Perso solo un set, agli ottavi contro Coco Gauff, proprio una delle stelline connazionali che per vari motivi l’ha a lungo sottratta alle luci della ribalta, Sofia detta Sonya ha per il resto del torneo dormito sonni piuttosto tranquilli fino alla semifinale con Barty, in cui ha dato sfoggio di un’ulteriore qualità difficile da trascurare, ossia la capacità di emergere illesa dai momenti difficili: i quattro set point annullati alla numero uno del mondo rappresentano una discreta prova in questo senso.
CASA SPAGNA – A Garbine la palla viaggia, e il torrido caldo estivo che finalmente e forse esageratamente sta baciando Melbourne in questi ultimi giorni di torneo velocizza di molto le condizioni di gioco. Kenin sulle palle veloci va a nozze, ma Muguruza splende di un’impronosticabile e ritrovata fiducia. Sprofondata in una crisi acutissima esacerbatasi durante un tetro 2019 appena rischiarato dall’unico titolo, giunto dopo l’unica finale, a sua volta guadagnata vincendo la sola semifinale di stagione a Monterrey, e divorziata da Sam Sumyk al termine di una tragica esperienza di lavoro condivisa, l’ex numero uno nata a Caracas è tornata alle sapienti cure di Conchita Martinez, sotto la cui ala aveva conquistato il secondo dei due Slam comunque già in bacheca, a Wimbledon nel 2017. “L’ho trovata parecchio motivata – ha detto recentemente Conchita, peraltro in odore di Hall of Fame -, preparata fisicamente, con una gran voglia di migliorare. Abbiamo lavorato molto bene durante la off season“. I risultati sono sorprendenti ma sotto gli occhi di tutti.

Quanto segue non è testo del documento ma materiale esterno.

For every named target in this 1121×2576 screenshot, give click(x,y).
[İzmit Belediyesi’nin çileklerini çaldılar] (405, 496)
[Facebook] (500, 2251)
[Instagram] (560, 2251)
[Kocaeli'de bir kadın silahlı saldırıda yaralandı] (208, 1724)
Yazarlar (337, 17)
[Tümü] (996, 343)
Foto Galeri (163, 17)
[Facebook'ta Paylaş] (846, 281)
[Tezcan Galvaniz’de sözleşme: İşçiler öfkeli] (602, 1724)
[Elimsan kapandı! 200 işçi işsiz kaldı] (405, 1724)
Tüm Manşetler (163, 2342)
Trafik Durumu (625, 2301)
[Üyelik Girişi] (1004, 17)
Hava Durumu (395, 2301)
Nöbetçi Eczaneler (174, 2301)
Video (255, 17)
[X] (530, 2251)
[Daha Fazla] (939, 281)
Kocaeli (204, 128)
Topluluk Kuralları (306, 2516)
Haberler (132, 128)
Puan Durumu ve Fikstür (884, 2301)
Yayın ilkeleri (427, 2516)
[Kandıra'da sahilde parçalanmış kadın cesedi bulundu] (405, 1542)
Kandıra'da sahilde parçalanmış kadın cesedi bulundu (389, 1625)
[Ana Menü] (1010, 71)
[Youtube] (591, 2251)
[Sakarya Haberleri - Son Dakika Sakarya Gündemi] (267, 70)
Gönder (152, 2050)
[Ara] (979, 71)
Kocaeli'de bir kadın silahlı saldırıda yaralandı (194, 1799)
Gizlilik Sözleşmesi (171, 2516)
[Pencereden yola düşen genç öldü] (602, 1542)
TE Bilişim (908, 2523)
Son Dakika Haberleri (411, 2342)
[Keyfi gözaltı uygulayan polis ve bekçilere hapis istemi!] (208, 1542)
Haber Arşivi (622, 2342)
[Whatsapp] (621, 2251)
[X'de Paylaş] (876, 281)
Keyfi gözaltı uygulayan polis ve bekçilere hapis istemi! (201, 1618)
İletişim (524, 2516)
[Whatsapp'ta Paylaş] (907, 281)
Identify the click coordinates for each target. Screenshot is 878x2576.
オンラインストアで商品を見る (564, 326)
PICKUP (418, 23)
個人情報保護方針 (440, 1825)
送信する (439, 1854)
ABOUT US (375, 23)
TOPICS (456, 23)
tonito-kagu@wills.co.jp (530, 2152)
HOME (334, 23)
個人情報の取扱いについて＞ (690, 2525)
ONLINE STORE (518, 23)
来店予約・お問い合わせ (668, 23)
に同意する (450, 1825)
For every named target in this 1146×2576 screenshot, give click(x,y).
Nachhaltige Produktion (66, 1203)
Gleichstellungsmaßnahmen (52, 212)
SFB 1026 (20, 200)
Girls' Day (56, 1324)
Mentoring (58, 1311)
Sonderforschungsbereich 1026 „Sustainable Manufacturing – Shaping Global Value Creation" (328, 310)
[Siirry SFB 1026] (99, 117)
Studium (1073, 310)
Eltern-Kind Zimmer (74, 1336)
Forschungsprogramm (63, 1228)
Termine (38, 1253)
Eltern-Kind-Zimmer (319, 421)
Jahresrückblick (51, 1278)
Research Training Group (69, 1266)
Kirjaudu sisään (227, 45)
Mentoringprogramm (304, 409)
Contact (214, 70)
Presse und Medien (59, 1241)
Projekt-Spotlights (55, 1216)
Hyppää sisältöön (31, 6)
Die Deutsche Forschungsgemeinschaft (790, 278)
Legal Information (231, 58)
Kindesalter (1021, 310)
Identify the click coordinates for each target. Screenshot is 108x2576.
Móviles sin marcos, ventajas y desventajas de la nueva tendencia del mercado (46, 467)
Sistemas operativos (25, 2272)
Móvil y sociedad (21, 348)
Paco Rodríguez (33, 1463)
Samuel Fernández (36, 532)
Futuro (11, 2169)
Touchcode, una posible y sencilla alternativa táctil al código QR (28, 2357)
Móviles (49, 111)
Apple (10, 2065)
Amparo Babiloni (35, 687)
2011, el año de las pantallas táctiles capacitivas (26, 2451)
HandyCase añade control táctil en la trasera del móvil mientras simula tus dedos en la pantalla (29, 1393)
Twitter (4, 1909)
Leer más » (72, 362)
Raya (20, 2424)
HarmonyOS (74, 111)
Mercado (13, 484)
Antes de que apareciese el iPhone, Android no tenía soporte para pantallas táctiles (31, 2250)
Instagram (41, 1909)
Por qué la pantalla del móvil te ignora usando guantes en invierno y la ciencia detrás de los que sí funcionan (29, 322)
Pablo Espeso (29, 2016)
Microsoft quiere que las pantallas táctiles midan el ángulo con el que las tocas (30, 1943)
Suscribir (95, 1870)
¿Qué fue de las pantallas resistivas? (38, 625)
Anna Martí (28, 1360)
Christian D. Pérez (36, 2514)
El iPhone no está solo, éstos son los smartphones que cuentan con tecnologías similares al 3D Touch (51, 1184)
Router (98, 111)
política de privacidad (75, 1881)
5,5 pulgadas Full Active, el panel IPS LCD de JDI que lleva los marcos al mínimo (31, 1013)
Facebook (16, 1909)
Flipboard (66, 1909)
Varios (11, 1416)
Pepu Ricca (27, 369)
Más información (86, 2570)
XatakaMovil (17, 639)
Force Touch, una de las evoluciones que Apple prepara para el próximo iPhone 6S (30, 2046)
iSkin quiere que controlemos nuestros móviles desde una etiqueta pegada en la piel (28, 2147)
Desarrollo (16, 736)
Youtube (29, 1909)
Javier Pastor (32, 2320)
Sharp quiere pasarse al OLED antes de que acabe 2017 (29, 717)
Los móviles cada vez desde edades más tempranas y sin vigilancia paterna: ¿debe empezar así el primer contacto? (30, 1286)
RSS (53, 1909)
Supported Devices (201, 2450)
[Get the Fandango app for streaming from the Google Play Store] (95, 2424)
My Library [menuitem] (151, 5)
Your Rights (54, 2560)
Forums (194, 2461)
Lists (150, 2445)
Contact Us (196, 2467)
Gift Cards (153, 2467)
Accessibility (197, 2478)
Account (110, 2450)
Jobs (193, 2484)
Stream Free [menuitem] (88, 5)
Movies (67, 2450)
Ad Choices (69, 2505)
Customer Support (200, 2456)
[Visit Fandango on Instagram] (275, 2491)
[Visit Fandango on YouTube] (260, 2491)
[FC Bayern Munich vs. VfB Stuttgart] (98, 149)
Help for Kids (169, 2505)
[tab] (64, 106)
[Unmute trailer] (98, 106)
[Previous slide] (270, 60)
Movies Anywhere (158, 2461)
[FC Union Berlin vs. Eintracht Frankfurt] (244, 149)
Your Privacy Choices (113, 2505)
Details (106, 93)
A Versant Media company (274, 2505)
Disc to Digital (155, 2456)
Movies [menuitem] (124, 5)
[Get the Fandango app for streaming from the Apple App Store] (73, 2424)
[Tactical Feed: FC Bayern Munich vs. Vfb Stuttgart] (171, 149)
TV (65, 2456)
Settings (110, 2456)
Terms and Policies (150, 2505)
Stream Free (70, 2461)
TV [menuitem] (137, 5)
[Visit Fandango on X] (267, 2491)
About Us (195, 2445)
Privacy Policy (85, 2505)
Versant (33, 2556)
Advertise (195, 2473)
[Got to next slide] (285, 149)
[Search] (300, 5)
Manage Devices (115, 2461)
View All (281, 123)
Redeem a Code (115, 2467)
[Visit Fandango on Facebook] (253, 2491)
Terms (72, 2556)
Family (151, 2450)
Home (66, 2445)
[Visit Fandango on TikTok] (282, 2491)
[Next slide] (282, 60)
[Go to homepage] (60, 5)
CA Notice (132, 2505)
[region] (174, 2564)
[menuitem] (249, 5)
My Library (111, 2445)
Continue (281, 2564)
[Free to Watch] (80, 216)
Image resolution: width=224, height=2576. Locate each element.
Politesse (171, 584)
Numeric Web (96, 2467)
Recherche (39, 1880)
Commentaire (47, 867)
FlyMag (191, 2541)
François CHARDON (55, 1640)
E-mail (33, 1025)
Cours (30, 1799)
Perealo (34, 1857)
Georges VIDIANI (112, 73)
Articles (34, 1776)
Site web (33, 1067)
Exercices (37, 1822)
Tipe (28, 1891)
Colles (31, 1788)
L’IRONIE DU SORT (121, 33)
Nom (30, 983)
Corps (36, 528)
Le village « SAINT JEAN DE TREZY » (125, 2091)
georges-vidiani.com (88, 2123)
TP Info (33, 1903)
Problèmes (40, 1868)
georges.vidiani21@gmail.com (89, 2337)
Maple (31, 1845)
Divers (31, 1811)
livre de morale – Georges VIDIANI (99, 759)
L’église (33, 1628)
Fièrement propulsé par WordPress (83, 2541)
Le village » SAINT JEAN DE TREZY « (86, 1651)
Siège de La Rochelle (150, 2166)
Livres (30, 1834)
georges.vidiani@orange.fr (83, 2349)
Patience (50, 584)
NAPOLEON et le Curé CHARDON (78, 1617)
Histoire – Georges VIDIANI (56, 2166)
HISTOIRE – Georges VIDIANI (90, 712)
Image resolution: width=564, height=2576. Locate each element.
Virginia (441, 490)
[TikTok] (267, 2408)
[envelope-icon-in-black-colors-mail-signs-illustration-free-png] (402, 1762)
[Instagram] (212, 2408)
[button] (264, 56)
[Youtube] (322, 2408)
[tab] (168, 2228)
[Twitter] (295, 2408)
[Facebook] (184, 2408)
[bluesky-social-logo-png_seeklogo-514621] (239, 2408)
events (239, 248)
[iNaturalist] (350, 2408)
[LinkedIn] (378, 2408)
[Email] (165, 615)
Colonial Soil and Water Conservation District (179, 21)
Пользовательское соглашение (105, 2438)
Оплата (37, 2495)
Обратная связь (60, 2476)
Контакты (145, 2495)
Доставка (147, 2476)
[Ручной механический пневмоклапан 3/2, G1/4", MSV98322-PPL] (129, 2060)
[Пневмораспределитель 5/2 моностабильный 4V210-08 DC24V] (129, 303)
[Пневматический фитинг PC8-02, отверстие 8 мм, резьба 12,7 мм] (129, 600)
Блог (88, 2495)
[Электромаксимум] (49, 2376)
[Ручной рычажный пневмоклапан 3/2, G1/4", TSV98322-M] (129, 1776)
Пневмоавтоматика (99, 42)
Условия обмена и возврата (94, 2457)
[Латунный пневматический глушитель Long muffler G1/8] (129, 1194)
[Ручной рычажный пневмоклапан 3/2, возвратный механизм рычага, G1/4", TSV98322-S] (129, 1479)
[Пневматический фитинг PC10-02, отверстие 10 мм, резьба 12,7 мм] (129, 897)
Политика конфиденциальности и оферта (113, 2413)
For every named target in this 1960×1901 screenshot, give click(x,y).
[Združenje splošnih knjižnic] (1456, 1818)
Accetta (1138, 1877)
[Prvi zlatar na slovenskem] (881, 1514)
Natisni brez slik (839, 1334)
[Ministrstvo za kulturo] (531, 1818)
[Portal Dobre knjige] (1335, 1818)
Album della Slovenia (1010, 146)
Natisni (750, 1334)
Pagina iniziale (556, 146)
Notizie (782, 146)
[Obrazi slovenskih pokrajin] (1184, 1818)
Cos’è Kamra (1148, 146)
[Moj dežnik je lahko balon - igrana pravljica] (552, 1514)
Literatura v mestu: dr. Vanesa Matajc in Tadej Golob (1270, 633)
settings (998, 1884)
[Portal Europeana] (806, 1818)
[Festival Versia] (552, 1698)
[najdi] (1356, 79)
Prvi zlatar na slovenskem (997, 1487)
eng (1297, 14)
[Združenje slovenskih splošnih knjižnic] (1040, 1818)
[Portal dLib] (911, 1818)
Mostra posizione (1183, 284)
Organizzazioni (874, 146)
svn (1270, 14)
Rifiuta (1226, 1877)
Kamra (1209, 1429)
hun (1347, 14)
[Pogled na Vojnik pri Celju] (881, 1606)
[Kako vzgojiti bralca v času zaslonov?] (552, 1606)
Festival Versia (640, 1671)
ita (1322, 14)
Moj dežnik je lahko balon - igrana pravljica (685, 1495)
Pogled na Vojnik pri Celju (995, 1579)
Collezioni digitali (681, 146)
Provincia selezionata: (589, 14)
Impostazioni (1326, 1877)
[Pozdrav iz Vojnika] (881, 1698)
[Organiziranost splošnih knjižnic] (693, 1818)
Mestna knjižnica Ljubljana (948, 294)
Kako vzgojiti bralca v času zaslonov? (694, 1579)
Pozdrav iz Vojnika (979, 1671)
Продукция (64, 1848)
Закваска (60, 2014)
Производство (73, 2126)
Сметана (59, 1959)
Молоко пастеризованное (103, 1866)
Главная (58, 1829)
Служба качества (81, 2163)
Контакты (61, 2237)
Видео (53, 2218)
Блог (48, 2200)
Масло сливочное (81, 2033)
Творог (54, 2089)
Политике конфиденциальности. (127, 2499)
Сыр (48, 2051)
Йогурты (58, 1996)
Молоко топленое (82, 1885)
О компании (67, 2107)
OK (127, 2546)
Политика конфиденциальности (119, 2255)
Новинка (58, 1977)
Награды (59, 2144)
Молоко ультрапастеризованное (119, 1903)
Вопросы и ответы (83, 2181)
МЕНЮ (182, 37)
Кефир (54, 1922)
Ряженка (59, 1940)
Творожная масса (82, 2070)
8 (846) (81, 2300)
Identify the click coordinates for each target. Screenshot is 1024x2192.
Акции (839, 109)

E dire che l’esordio nel torneo, bagel subito da Shelby Rogers con nove punti totali messi a segno nel primo set della manifestazione, lasciava prevedere un’altra tappa fosca nel viaggio da incubo della povera Garbine (da questo tweet apprendiamo che nessun tennista in Era Open, uomo o donna, ha mai vinto uno Slam dopo aver perso 6-0 il primo set del torneo). Invece, dopo un’altra partita bruttarella ma tutto sommato rincuorante vinta con Ajla Tomljanovic nel secondo round, la spagnola è inopinatamente esplosa. La prima ad accorgersi del nuovo corso è stata l’ex maestra Svitolina, la seconda Kiki Bertens: tre giochi raccolti l’ucraina, sei la biondissima olandese. Muguruza due top ten consecutive non le batteva da Cincinnati 2017.
La semifinale con Halep, favorita per questioni tecniche ma anche a causa della nota predilezione della romena nei confronti dei climi torridi, è stata l’ultima conferma di questa subitanea rinascita, forse la più clamorosa dell’intero Open d’Australia 2020. Kenin ha dalla sua l’entusiasmo e ha imboccato a tutta velocità la rampa di lancio, ma Muguruza quando (raramente) arriva in fondo diventa selettiva e pericolosa. In carriera ha vinto appena sette titoli, ma due sono Major, con tre finali Slam sulle undici disputate in totale. Brutta compagnia da portarsi nelle fasi calde, insomma, ma Kenin, l’ex bimba che ad anni sette si riteneva in grado di rispondere al servizio di Andy Roddick, ora suo grande tifoso, di paura ne avrebbe pochina.